[Opening Records shown section]

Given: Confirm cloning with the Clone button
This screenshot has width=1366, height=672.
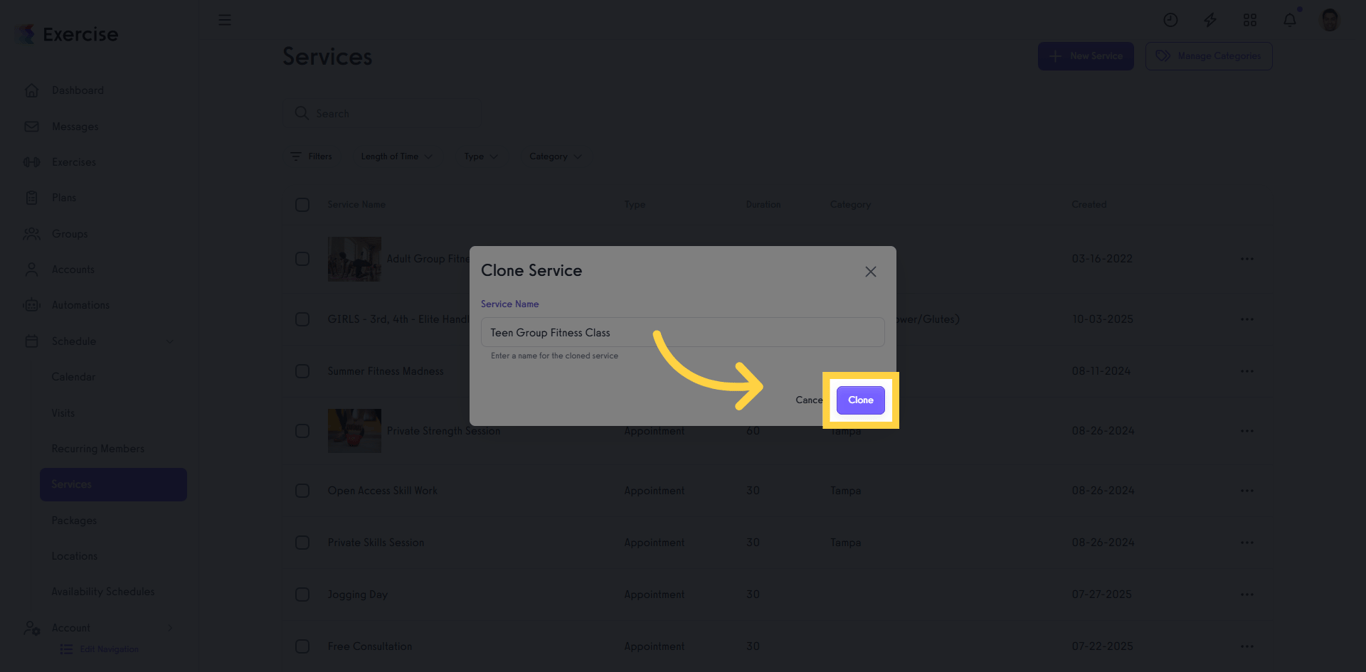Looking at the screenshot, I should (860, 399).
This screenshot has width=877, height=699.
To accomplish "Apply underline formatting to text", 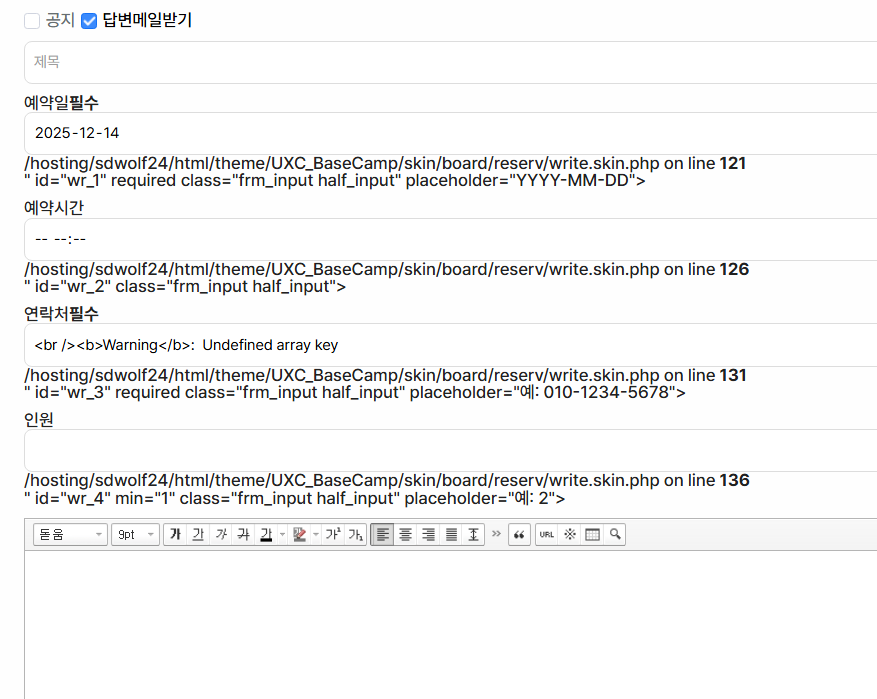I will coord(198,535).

[Closing Records shown section]
[Opening Records shown section]

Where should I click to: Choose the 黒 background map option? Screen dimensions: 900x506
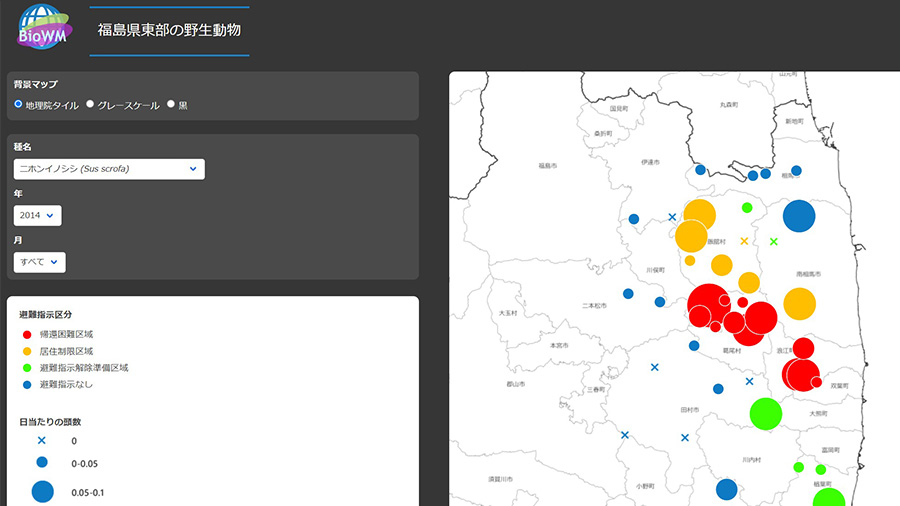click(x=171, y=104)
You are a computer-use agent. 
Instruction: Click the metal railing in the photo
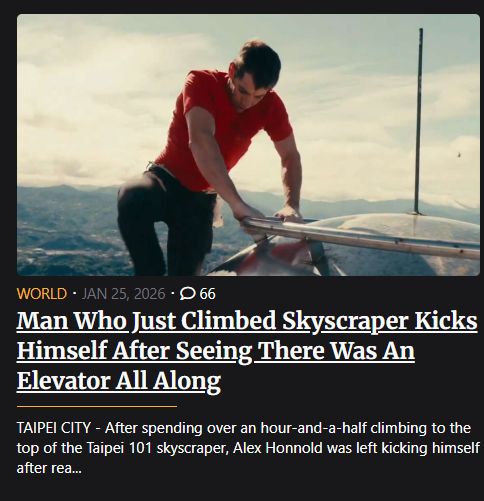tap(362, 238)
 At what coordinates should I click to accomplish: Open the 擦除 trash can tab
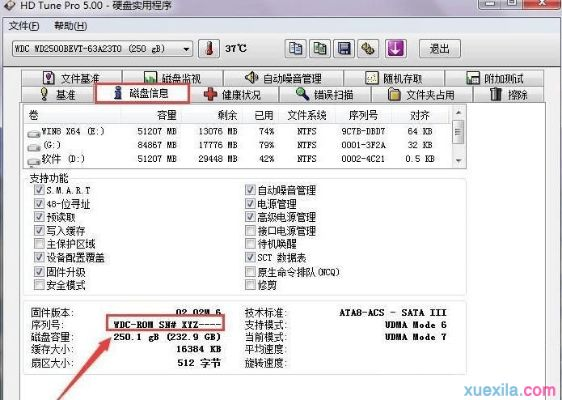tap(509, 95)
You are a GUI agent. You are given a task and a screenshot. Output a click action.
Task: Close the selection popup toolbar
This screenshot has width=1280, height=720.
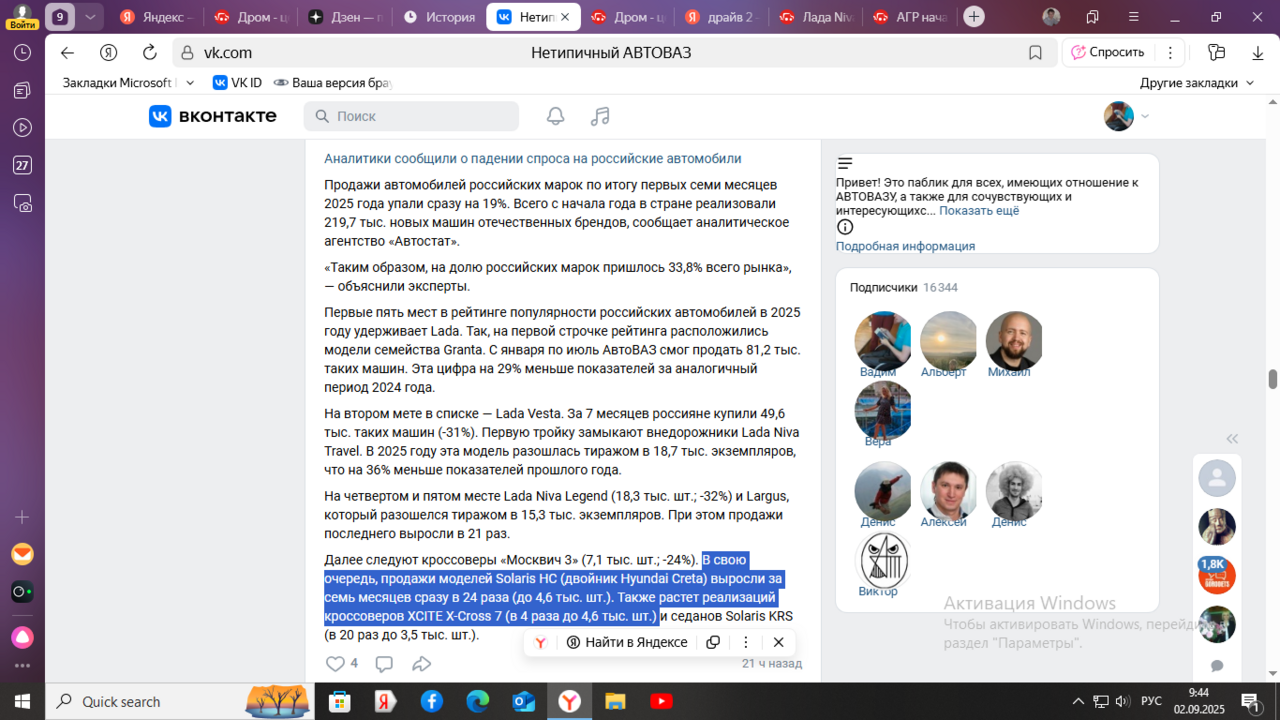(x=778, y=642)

[Closing Records shown section]
[Opening Records shown section]

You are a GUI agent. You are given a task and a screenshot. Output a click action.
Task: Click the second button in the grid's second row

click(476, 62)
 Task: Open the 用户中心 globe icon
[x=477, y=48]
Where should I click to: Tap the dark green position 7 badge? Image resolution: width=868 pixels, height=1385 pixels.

[Closing Records shown section]

_What needs to be done_: Repeat, character for character, the lines of the material above from the line with "Task: Open the 用户中心 globe icon" through the line with "Where should I click to: Tap".

_Expected answer_:
 Task: Open the 用户中心 globe icon
[x=477, y=48]
Where should I click to: Tap the dark green position 7 badge? Image resolution: width=868 pixels, height=1385 pixels.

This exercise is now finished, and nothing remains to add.